Their only homework this weekend was to keep reading (I’ve given them through chapter 21).  I’m going to have to rely pretty heavily of my memory of the story (good thing I’ve read it about seven times already) because, since this is a Yoga National Guard weekend, I’ve got about zip-point-shit for reading time.  I’ll probably get through to about chapter 15 or so – I was ahead of their reading last week, anyway – and we’ll start discussions on Tuesday.  I can’t wait.

Have YOU read the novel?  Do you like it?  Let’s start a conversation here: gimme what you got!



Filed under admiration, Literature, reading, Teaching, the good ones

9 responses to “Crossover

  1. In my Women’s Literature class, we watched Branagh’s Frankenstein. It was the one she felt most closely followed Shelley’s book. I’m curious if you had seen this movie and what your thoughts were on it.

  2. I did see this movie – though I should probably see it again – but I HATED it. I’m not overly fond of Branagh in the first place – there’s an arrogance about him that I find distracting – and the bit at the end where he reanimates Elizabeth and he and the Creature fight over her without ANY regard to what SHE might want was the proverbial straw for me (though that DOES nicely illustrate the whole idea of “women as property” that was very prominent in the book).

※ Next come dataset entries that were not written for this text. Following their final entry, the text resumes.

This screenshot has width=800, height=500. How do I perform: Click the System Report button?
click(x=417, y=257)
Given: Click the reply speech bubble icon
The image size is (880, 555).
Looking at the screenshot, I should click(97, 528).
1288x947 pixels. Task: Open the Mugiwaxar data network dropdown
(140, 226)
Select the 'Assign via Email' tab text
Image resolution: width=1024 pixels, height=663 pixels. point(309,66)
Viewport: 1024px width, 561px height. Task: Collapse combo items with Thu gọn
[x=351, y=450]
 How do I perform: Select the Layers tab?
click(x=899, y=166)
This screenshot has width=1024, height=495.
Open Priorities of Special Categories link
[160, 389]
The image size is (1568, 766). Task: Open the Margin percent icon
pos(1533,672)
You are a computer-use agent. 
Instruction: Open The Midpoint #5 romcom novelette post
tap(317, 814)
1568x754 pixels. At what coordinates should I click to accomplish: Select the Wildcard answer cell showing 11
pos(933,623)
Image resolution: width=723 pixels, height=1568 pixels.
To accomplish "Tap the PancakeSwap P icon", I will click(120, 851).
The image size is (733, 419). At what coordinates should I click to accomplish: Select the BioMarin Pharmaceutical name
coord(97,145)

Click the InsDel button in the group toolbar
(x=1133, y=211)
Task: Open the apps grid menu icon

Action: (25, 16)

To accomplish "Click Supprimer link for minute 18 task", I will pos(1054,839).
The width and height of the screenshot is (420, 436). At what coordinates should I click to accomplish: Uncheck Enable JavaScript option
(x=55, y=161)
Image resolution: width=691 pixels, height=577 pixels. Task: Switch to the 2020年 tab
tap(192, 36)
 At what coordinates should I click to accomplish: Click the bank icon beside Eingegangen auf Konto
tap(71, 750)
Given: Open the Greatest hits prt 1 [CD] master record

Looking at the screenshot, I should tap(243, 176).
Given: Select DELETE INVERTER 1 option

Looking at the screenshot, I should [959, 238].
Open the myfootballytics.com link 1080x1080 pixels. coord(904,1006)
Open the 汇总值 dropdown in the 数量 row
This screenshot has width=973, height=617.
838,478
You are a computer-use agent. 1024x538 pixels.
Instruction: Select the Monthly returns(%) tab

    I’m curious, Ms. Teacher – did your prof see the Hallmark version? I recognize that it has its flaws (what book-to-film version doesn’t?) but I really do think it’s the best production yet.

  3. WL

    I read the book years and years ago and loved it, but haven’t re-read it recently. I’ve never seen a movie version I really liked.

    This just came out:

    and looks interesting. The staying power this story has had in our culture is amazing.

  4. mrs. chili, this was over a decade ago, so I really don’t remember if she mentioned the Hallmark version or not. I’ll have to check it out though because you’ve got me curious.

  5. WL, that link doesn’t work for me – can you clarify, please?

    Sorry, Ms. Teacher – I made an assumption that your experience was more recent. The Hallmark version was released in 2004. I don’t know if you’ll be able to find it in a video store, but it’s worth the hunt, I think…

  6. WL

    Oops. It’s a link to this book at Amazon:

    Frankenstein: A Cultural History
    by Susan Tyler Hitchcock

    The PW description says:

    “Literary historian Hitchcock (Mad Mary Lamb: Lunacy and Murder in Literary London) leads readers on a guided tour of Frankenstein appearances in this colorful and consistently entertaining narrative. The history begins, appropriately, with the monster’s unlikely creation by Mary Shelley as a result of a ghost story challenge … Hitchcock then lays bare the publishing world of the 19th century … James Whale’s Karloff classic gets its due, as do the disturbing and innovative 1910 Edison Company production and the 1952 live television broadcast starring a drunk Lon Chaney Jr. Running throughout the book is the parallel story of the invocation of Frankenstein in the public discourse as a metaphor for subjects ranging from the Crimean war to genetically modified organisms. While some Frankenstein dilettantes might find the narrow focus of the book somewhat tedious, there are enough strange and delightful anecdotes to keep most readers engaged.”

  7. I have read Frankenstein. Interestingly, I read it because I found a remaindered book called “Memoirs of Elizabeth Frankenstein” by Theodore Roszak. I love reading a re-telling of a story from another character’s perspective. So I bought the original, read it, and then read the “sequel.”

  8. MICHAEL! I was given a copy of “Memoirs” by my cooperating teacher from my Master’s program, but I haven’t made the time to read it yet. Did you love it? Should I move it to the top of my list?

  9. Not knowing the contents of your reading list, I hesitate to discuss its relative merits. However, I really enjoyed it. It goes into a lot more detail of the backstory, which is something I love. I think you’ll probably like it.